--- START ---

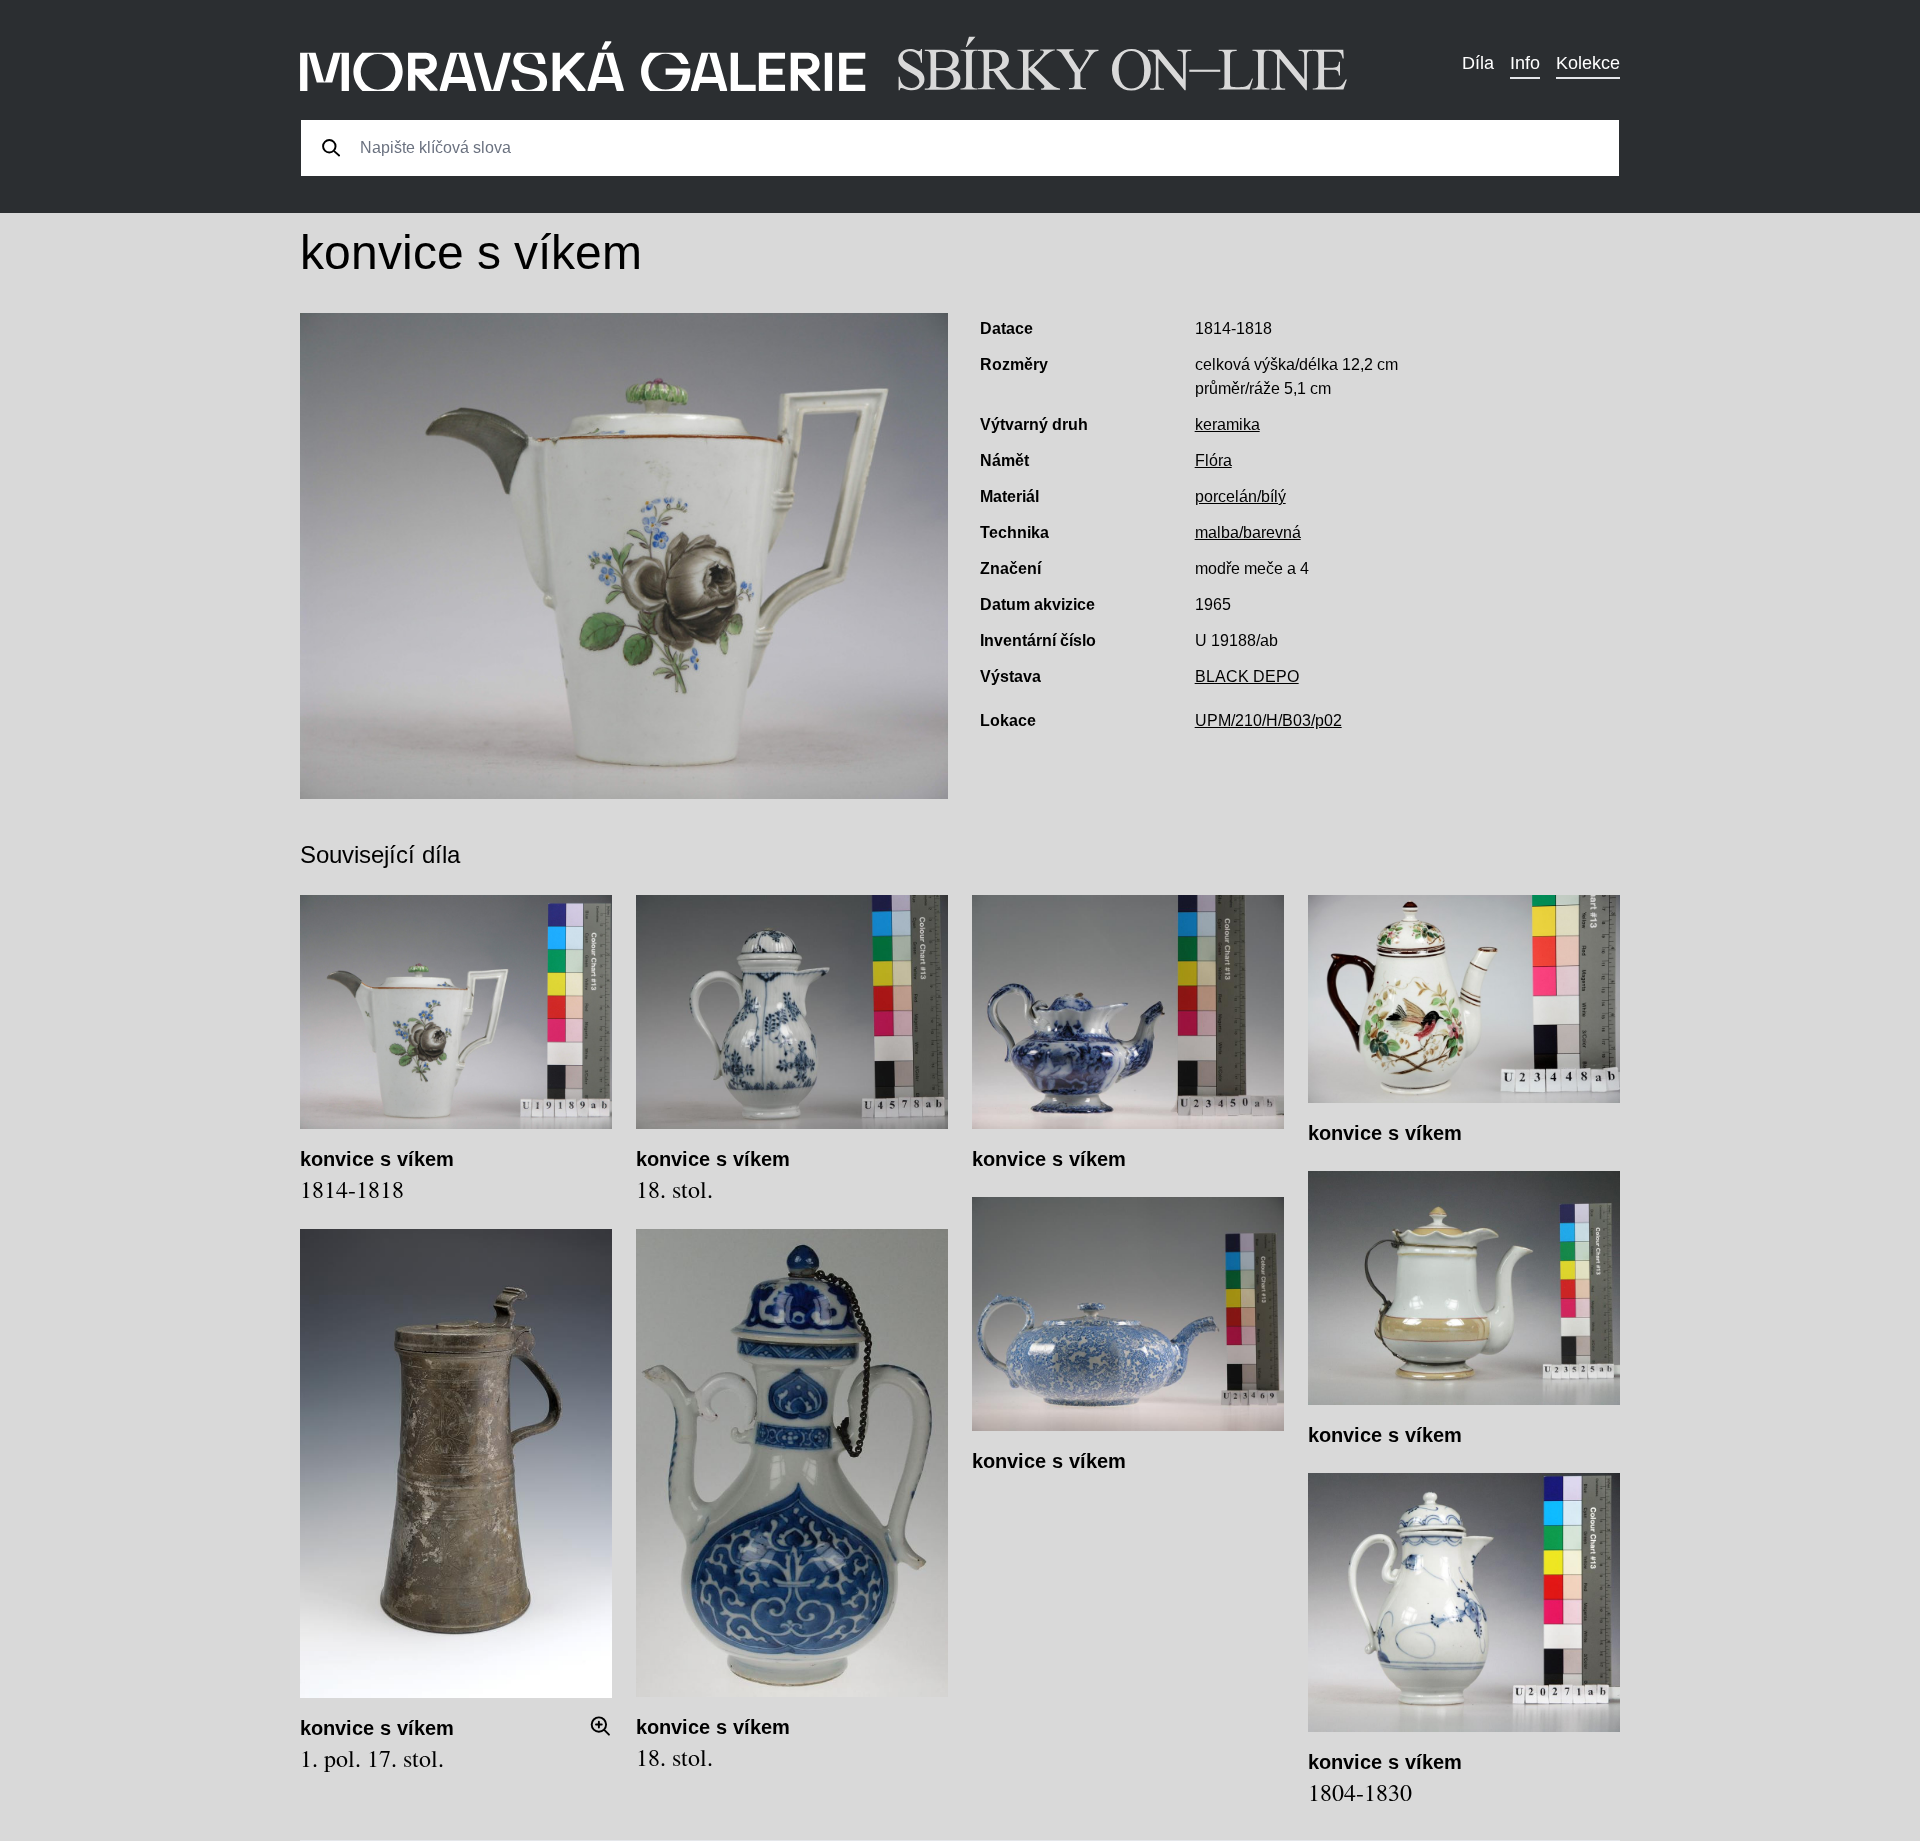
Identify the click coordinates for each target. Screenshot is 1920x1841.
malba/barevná (1248, 532)
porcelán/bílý (1240, 496)
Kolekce (1588, 63)
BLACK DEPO (1247, 676)
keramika (1227, 424)
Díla (1478, 63)
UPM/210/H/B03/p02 (1268, 720)
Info (1525, 63)
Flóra (1213, 460)
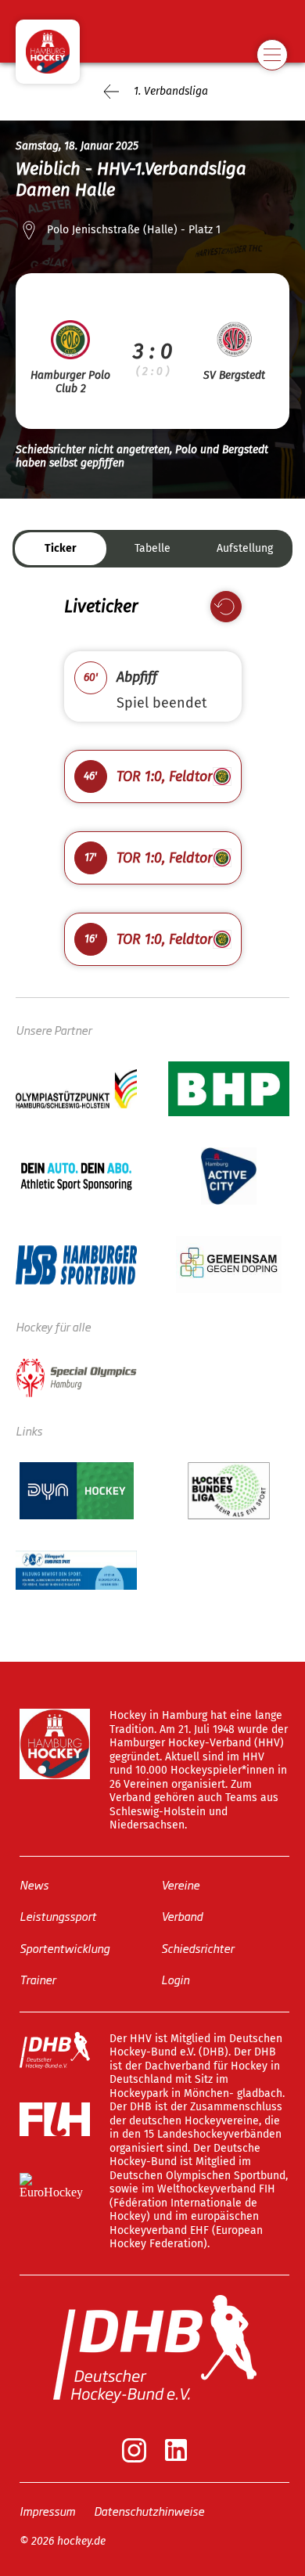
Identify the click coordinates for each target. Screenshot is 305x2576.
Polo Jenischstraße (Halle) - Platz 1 (134, 229)
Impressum (47, 2510)
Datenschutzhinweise (149, 2510)
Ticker (61, 548)
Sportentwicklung (64, 1948)
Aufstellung (245, 548)
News (34, 1884)
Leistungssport (58, 1916)
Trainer (38, 1979)
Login (175, 1979)
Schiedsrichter (197, 1948)
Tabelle (152, 548)
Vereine (180, 1884)
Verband (182, 1916)
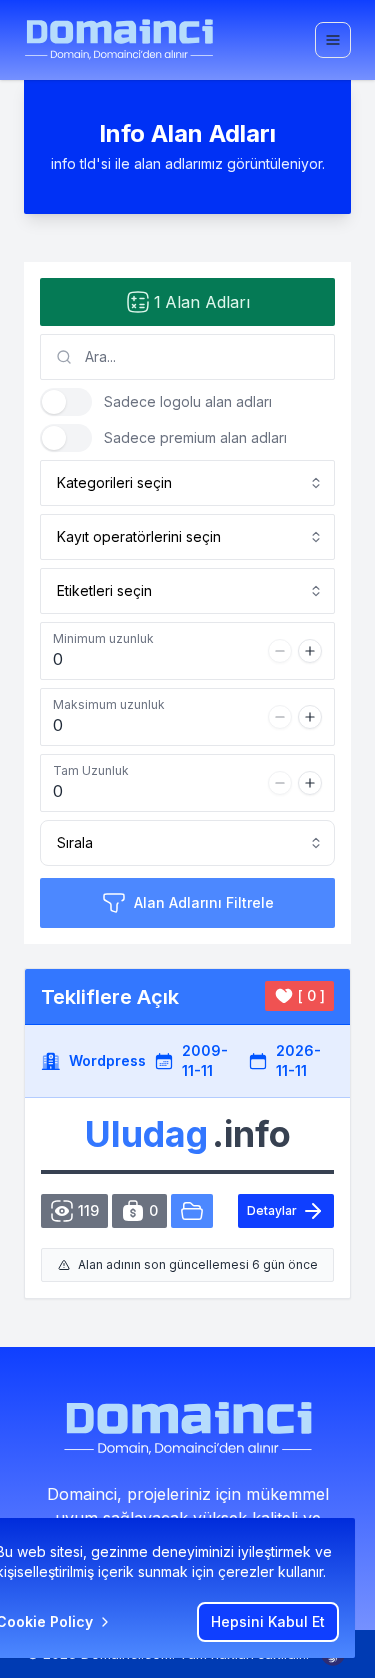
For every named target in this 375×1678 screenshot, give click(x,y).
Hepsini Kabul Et (268, 1621)
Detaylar (272, 1210)
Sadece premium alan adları (195, 437)
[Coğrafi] (192, 1211)
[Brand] (119, 39)
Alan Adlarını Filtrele (204, 902)
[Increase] (310, 651)
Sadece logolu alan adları (188, 401)
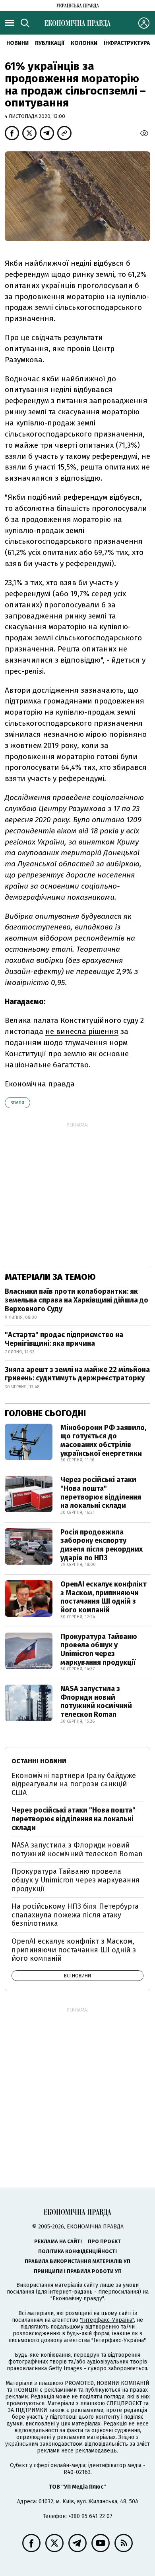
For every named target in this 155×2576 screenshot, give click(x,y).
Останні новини (39, 1761)
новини (17, 43)
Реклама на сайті (58, 2241)
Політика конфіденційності (77, 2251)
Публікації (49, 43)
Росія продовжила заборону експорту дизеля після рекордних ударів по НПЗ (101, 1545)
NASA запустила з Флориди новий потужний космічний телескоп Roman (96, 1701)
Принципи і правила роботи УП (78, 2271)
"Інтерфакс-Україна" (107, 2320)
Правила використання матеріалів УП (77, 2261)
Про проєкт (104, 2241)
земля (17, 1102)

--- END ---

#### [EXERCISE]
Wherever a line of the listing above contains the string "every", copy that line.

#### [SOLUTION]
For every named target in this 375×1678 screenshot, give click(x,y).
For every named target in this 155×2576 screenshot, give click(x,y).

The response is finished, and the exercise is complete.